BEGIN Records provided
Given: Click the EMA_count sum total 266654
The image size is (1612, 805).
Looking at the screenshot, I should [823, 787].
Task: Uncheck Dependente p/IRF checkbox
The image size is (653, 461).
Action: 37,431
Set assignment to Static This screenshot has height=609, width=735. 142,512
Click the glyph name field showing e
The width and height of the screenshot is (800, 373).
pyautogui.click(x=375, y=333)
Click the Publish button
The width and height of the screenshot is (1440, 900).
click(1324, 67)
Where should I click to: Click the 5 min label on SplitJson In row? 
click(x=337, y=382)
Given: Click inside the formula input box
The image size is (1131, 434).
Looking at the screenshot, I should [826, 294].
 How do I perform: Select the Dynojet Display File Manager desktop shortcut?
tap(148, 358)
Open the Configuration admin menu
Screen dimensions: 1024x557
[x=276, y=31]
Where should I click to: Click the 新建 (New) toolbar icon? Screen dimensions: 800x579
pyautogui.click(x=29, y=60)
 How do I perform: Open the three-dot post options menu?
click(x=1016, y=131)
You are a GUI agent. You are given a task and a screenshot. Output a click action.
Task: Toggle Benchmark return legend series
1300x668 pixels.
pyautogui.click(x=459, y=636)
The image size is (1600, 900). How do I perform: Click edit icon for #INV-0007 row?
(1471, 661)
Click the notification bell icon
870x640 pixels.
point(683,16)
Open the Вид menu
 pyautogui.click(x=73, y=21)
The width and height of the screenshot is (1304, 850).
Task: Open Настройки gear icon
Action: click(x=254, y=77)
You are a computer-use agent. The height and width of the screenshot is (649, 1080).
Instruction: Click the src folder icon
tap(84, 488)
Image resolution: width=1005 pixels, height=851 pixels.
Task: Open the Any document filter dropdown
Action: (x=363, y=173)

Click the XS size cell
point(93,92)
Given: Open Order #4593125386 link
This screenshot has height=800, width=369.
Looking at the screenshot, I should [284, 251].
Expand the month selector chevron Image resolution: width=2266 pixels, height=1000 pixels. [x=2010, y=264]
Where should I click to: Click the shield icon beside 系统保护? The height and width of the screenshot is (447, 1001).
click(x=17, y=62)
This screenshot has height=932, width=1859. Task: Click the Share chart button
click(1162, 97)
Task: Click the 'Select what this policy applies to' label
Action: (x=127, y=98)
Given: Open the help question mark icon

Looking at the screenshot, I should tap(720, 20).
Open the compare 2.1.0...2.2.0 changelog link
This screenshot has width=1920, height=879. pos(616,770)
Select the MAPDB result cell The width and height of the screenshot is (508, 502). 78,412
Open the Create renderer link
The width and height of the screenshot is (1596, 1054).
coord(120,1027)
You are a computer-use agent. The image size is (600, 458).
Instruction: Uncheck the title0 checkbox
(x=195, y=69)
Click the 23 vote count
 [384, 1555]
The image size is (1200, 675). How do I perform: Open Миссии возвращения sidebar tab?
END Records provided
- [What the exercise asks]
Reproduce every line above, keeping each word exactly as it appears.

- [Response area]
Given: Click the EMA_count sum total 266654
The image size is (1612, 805).
Looking at the screenshot, I should [823, 787].
Task: Uncheck Dependente p/IRF checkbox
The image size is (653, 461).
Action: 37,431
Set assignment to Static This screenshot has height=609, width=735. 142,512
Click the glyph name field showing e
The width and height of the screenshot is (800, 373).
pyautogui.click(x=375, y=333)
Click the Publish button
The width and height of the screenshot is (1440, 900).
click(1324, 67)
Where should I click to: Click the 5 min label on SplitJson In row? 
click(x=337, y=382)
Given: Click inside the formula input box
The image size is (1131, 434).
Looking at the screenshot, I should [826, 294].
 How do I perform: Select the Dynojet Display File Manager desktop shortcut?
tap(148, 358)
Open the Configuration admin menu
Screen dimensions: 1024x557
[x=276, y=31]
Where should I click to: Click the 新建 (New) toolbar icon? Screen dimensions: 800x579
pyautogui.click(x=29, y=60)
 How do I perform: Open the three-dot post options menu?
click(x=1016, y=131)
You are a GUI agent. You are given a task and a screenshot. Output a click action.
Task: Toggle Benchmark return legend series
1300x668 pixels.
pyautogui.click(x=459, y=636)
The image size is (1600, 900). How do I perform: Click edit icon for #INV-0007 row?
(1471, 661)
Click the notification bell icon
870x640 pixels.
point(683,16)
Open the Вид menu
 pyautogui.click(x=73, y=21)
The width and height of the screenshot is (1304, 850).
Task: Open Настройки gear icon
Action: click(x=254, y=77)
You are a computer-use agent. The height and width of the screenshot is (649, 1080).
Instruction: Click the src folder icon
tap(84, 488)
Image resolution: width=1005 pixels, height=851 pixels.
Task: Open the Any document filter dropdown
Action: (x=363, y=173)

Click the XS size cell
point(93,92)
Given: Open Order #4593125386 link
This screenshot has height=800, width=369.
Looking at the screenshot, I should [284, 251].
Expand the month selector chevron Image resolution: width=2266 pixels, height=1000 pixels. [x=2010, y=264]
Where should I click to: Click the shield icon beside 系统保护? The height and width of the screenshot is (447, 1001).
click(x=17, y=62)
This screenshot has height=932, width=1859. Task: Click the Share chart button
click(1162, 97)
Task: Click the 'Select what this policy applies to' label
Action: (x=127, y=98)
Given: Open the help question mark icon

Looking at the screenshot, I should tap(720, 20).
Open the compare 2.1.0...2.2.0 changelog link
This screenshot has width=1920, height=879. pos(616,770)
Select the MAPDB result cell The width and height of the screenshot is (508, 502). 78,412
Open the Create renderer link
The width and height of the screenshot is (1596, 1054).
coord(120,1027)
You are a computer-use agent. The image size is (600, 458).
Instruction: Uncheck the title0 checkbox
(x=195, y=69)
Click the 23 vote count
 [384, 1555]
The image size is (1200, 675). How do I perform: Open Миссии возвращения sidebar tab?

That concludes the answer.